Until proper security policies and enforcement are in place, the use of iPods in the workplace could mean employees walking out the door with a pocket full of sensitive data and thus should be banned, according to security firm NextSentry.
Employee use of removable storage devices such as memory sticks and CDs to extract company data has been on the rise since the company launched in June, it said in a release. NextSentry predicts that the use of iPods is quickly becoming “the methodology of choice for employees with legitimate access credentials to download confidential customer data and intellectual property for profit or personal gain,” according to the release.
NextSentry is calling such data theft “pocket fraud,” a term it has submitted for trademark. As far as nomenclature goes, the illicit download of confidential data onto an iPod or other portable data storage device has become known as Pod slurping.

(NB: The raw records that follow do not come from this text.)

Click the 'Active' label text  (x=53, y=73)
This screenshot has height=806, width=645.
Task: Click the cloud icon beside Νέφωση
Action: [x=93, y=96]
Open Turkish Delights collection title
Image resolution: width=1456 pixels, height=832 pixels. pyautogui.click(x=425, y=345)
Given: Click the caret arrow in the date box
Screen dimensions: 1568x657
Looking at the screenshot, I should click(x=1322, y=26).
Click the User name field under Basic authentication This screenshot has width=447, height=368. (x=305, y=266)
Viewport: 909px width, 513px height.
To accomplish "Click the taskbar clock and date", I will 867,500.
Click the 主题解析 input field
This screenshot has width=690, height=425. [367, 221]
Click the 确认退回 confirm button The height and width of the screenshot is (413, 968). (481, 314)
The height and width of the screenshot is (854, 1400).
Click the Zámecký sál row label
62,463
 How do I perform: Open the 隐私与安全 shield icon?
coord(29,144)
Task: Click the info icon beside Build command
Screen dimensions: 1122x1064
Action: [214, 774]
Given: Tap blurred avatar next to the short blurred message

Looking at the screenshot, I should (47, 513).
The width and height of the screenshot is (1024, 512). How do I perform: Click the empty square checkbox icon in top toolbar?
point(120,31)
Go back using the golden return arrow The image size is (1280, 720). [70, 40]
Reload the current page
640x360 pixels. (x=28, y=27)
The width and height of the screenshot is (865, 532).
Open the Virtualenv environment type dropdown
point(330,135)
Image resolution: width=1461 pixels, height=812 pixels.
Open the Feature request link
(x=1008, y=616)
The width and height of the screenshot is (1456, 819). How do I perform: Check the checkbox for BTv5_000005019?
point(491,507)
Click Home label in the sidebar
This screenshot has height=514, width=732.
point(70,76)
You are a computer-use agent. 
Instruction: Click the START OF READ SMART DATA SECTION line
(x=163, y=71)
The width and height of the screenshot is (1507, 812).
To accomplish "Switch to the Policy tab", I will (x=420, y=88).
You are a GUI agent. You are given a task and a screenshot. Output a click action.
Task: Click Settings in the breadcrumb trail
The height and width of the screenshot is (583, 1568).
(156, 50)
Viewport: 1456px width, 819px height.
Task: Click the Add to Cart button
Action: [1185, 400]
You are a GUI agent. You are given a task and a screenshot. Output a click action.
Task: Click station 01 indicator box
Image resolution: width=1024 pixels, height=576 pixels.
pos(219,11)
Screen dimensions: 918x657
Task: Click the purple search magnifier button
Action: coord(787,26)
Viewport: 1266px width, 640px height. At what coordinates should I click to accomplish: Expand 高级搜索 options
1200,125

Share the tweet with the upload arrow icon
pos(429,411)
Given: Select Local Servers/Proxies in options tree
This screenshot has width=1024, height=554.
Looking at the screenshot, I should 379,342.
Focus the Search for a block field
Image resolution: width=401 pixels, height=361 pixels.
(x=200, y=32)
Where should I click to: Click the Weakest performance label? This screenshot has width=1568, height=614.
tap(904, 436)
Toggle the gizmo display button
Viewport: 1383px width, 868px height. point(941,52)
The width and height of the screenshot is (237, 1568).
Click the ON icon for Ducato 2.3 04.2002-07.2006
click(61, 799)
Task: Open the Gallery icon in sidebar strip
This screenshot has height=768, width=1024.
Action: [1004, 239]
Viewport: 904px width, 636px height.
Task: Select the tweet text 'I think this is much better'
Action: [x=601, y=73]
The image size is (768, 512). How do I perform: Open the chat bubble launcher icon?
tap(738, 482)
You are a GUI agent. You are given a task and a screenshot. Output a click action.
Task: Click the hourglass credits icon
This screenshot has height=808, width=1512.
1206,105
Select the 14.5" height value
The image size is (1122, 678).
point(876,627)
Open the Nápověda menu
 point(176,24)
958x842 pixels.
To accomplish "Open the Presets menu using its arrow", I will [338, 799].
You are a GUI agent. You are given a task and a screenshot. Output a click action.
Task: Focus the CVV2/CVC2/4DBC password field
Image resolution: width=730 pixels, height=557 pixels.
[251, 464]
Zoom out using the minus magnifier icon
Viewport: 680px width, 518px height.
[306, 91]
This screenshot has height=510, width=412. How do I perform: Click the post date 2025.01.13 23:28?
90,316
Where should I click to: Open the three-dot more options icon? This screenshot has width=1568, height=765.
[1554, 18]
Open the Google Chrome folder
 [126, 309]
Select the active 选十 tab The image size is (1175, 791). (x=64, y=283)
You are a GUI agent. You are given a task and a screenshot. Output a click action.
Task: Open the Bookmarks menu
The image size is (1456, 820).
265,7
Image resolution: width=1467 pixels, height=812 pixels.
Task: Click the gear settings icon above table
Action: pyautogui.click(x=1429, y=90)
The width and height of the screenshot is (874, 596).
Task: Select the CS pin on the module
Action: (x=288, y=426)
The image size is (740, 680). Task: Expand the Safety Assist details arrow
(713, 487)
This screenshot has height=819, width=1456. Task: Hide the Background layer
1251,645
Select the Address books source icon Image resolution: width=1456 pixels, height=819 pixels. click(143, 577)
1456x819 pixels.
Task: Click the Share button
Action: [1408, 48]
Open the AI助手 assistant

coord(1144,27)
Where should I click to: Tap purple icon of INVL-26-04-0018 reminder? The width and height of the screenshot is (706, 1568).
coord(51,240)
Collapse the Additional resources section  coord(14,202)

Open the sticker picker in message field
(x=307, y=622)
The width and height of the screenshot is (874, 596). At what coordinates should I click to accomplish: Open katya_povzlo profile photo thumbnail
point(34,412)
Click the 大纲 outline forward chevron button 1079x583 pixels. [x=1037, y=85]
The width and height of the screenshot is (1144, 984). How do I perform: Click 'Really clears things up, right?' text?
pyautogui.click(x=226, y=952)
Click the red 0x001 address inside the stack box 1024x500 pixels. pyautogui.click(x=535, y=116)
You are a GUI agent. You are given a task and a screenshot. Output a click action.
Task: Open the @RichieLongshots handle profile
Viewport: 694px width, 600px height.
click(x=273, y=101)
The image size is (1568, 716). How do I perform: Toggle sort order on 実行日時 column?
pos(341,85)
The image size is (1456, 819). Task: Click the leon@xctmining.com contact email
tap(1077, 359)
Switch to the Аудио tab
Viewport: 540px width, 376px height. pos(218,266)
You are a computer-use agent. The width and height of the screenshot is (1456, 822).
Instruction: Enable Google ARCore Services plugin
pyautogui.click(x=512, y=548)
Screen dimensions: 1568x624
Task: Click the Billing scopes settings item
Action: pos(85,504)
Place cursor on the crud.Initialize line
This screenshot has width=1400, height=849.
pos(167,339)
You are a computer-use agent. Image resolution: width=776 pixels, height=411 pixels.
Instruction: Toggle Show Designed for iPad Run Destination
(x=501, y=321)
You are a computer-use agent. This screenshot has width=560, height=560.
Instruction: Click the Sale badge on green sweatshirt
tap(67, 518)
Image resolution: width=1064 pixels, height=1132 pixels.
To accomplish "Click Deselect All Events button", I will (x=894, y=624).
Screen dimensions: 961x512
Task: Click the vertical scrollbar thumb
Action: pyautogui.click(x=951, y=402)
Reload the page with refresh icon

As portable storage devices shrink in size and gain in storage capacity, they pose an ever greater risk to organizations. Third-party security products have emerged to address this threat. For example, Safend markets an auditor that keeps an eye on every port in an enterprise, from USB to WiFi and Bluetooth. Another Safend product allows the definition and enforcement of security policies to control how ports and devices are accessed. DeviceLock is in the same space, as is SecureWave.
Also, operating systems have started to pick up the ability to let USB ports be disabled altogether. For its part, in Windows XP SP2, Microsoft addressed the issue by introducing the ability to control block storage devices on USB buses.
Banning the popular devices would be an unpopular move. Employers themselves are using iPods for convenient employee training. NextSentry’s release referred to an Oct. 25, 2006 Wall Street Journal article that described some examples, such as National Semiconductor spending $2.5 million on video iPods for its 8,500 employees, including those overseas, for training purposes and company announcements.
Still, regardless of the iPod’s popularity, something’s got to be done, according to NextSentry. “With the average Word document averaging 25K to 30K, a 20GB iPod could hold more than 750,000 documents, which NextSentry believes should cause alarm for any company concerned about insider threats,” according to the company’s statement.
NextSentry is marketing a transparent client, the ActiveSentry StealthAgent, to run on employees’ desktops to nab their workers if they improperly download company data.
According to NextSentry’s release, the company doesn’t catch employees misusing e-mail to leak confidential data. More frequently, the company sees employees using tactics such as printing, the Web, instant messaging and traditional mass-storage devices to feed confidential data to the outside world.